• **Record excerpts**:
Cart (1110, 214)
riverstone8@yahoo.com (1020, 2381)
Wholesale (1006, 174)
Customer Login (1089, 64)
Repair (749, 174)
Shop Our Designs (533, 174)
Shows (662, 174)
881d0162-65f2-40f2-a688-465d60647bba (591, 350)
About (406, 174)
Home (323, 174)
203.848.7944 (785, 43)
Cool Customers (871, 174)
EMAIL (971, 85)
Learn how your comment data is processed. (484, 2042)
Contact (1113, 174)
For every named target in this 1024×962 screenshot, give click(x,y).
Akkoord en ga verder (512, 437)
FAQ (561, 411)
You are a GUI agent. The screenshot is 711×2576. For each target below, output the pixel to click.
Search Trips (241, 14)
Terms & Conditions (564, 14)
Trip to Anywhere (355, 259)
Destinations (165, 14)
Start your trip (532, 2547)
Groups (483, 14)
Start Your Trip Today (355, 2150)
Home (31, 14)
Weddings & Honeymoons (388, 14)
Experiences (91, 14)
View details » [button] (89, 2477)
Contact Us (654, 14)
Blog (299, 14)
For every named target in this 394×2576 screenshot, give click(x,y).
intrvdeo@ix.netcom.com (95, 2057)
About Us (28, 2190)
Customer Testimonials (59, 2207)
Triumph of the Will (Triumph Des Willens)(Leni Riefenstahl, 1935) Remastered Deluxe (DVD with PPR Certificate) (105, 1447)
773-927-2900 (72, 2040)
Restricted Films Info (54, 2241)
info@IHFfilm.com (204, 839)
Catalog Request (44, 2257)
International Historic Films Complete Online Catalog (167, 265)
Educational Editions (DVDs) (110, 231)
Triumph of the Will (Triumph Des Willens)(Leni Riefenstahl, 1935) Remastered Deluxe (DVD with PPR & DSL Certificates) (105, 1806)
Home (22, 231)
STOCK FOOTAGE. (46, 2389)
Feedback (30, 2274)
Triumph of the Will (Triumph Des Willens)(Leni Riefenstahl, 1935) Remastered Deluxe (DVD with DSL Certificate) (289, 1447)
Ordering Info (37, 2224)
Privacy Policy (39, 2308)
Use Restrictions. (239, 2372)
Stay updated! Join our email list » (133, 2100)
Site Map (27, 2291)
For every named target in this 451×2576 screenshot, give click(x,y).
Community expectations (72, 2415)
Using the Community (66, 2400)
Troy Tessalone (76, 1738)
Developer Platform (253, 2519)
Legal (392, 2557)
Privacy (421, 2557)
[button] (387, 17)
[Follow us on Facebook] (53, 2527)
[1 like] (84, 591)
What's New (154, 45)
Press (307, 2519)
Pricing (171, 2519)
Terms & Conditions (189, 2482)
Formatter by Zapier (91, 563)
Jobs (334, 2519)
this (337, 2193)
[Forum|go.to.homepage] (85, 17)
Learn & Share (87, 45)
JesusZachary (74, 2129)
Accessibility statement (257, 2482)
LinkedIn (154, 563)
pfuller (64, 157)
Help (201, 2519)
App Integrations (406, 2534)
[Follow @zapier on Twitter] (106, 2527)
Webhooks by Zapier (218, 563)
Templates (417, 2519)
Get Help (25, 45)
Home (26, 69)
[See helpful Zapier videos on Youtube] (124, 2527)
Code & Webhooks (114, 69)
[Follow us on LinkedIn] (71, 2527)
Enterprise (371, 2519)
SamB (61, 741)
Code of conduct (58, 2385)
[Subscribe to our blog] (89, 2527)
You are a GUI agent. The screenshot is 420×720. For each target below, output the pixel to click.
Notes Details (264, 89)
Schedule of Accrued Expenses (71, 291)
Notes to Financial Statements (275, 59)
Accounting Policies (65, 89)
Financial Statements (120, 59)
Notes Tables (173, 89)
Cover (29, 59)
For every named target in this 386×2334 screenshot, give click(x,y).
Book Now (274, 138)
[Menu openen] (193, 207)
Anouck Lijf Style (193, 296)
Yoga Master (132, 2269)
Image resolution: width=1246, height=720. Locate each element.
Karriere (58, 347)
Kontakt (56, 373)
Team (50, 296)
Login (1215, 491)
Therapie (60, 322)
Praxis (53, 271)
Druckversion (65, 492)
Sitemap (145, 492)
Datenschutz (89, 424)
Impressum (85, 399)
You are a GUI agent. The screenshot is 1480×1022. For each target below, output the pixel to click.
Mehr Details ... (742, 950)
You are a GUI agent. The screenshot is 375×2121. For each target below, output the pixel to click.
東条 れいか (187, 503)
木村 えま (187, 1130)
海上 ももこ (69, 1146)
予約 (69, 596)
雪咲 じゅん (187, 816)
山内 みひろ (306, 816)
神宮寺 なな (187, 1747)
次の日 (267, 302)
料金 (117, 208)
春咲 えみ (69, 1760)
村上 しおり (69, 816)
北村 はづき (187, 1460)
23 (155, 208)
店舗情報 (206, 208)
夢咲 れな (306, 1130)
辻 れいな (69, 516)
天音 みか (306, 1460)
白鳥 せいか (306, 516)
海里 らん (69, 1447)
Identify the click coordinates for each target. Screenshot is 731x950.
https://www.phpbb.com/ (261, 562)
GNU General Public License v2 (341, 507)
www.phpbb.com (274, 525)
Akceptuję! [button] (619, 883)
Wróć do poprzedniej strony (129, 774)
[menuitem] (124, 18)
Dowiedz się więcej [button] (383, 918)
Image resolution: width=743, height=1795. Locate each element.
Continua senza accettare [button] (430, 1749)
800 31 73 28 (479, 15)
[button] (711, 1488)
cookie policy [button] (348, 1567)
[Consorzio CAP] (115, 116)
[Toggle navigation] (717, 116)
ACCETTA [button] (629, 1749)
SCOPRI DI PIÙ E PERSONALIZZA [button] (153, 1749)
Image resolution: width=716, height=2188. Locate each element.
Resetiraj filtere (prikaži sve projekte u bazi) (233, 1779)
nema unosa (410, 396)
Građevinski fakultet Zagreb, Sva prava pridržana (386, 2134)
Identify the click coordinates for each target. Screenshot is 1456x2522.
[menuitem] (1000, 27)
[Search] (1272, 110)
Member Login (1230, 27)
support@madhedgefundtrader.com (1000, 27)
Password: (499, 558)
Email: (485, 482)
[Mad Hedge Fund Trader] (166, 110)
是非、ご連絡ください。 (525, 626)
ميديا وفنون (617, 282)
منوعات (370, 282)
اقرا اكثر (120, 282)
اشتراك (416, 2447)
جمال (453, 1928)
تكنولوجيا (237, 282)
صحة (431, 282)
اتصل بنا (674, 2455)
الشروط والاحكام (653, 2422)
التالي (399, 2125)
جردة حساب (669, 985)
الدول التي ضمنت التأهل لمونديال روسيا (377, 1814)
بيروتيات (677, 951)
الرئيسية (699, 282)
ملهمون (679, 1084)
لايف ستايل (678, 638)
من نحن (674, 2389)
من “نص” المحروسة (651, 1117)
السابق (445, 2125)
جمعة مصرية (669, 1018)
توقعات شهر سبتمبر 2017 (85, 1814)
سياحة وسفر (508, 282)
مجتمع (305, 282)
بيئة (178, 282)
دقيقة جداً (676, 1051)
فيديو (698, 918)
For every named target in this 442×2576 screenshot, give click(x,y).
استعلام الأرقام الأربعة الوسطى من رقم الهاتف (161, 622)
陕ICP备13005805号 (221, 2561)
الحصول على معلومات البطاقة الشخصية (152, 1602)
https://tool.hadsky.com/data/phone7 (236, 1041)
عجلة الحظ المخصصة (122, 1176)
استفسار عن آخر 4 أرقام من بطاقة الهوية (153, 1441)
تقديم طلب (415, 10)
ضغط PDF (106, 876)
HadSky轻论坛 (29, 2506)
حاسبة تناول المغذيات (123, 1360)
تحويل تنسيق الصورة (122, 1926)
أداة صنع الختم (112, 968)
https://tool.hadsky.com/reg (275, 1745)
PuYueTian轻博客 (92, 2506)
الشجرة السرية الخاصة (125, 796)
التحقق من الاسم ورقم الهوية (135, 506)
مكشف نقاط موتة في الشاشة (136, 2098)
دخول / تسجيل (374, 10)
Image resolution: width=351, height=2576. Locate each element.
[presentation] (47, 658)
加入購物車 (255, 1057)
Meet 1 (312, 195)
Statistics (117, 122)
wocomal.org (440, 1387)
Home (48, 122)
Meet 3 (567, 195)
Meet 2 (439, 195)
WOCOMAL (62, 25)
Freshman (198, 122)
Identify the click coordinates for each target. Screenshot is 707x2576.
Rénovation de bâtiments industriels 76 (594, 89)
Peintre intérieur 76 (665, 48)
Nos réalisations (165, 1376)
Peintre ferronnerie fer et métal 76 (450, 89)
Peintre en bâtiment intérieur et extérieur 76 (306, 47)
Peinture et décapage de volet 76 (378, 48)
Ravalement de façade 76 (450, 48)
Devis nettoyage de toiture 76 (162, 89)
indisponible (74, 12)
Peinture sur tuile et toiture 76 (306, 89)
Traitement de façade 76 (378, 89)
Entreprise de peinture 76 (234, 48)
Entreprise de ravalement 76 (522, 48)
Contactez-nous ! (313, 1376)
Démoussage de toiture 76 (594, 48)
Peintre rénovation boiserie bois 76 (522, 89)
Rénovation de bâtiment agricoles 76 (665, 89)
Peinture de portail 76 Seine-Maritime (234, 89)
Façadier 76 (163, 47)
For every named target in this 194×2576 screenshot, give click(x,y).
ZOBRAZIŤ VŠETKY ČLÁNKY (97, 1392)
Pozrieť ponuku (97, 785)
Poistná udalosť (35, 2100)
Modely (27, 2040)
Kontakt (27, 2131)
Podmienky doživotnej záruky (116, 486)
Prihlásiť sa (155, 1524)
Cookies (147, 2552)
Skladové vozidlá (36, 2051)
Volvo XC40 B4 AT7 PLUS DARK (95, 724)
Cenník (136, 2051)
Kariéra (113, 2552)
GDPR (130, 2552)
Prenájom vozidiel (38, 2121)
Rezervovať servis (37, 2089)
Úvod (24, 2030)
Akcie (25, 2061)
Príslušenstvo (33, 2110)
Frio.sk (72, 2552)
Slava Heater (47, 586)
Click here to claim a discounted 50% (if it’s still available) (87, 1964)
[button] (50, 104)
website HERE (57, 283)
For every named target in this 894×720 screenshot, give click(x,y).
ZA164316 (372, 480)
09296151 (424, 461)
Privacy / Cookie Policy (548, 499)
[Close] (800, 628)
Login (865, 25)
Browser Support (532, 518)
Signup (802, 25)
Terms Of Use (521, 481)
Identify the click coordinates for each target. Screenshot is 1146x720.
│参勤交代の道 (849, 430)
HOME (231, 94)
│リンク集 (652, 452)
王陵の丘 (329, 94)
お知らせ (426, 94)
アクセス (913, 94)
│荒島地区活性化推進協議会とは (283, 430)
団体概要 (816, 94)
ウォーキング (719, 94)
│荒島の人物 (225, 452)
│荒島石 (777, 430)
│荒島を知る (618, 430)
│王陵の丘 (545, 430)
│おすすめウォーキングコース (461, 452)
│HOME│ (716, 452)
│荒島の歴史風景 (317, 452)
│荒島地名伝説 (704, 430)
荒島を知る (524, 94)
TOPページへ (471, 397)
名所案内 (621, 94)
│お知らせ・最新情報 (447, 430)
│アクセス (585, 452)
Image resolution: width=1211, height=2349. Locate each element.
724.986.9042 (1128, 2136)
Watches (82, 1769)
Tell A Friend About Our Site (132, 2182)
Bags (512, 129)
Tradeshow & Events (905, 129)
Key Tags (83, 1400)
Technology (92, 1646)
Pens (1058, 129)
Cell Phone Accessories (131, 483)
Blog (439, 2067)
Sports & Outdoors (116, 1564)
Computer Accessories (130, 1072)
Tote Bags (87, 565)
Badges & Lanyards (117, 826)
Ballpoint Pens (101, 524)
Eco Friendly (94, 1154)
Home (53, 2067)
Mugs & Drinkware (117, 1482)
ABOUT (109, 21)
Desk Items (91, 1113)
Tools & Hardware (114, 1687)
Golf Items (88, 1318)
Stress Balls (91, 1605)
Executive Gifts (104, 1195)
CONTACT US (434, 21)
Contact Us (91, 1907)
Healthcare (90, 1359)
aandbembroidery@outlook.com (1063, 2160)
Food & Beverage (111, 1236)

• **What you are asked to do**: Gather every line of the material above that contains the word "Community" and list those lines.

• **Output for this task**:
Community expectations (72, 2415)
Using the Community (66, 2400)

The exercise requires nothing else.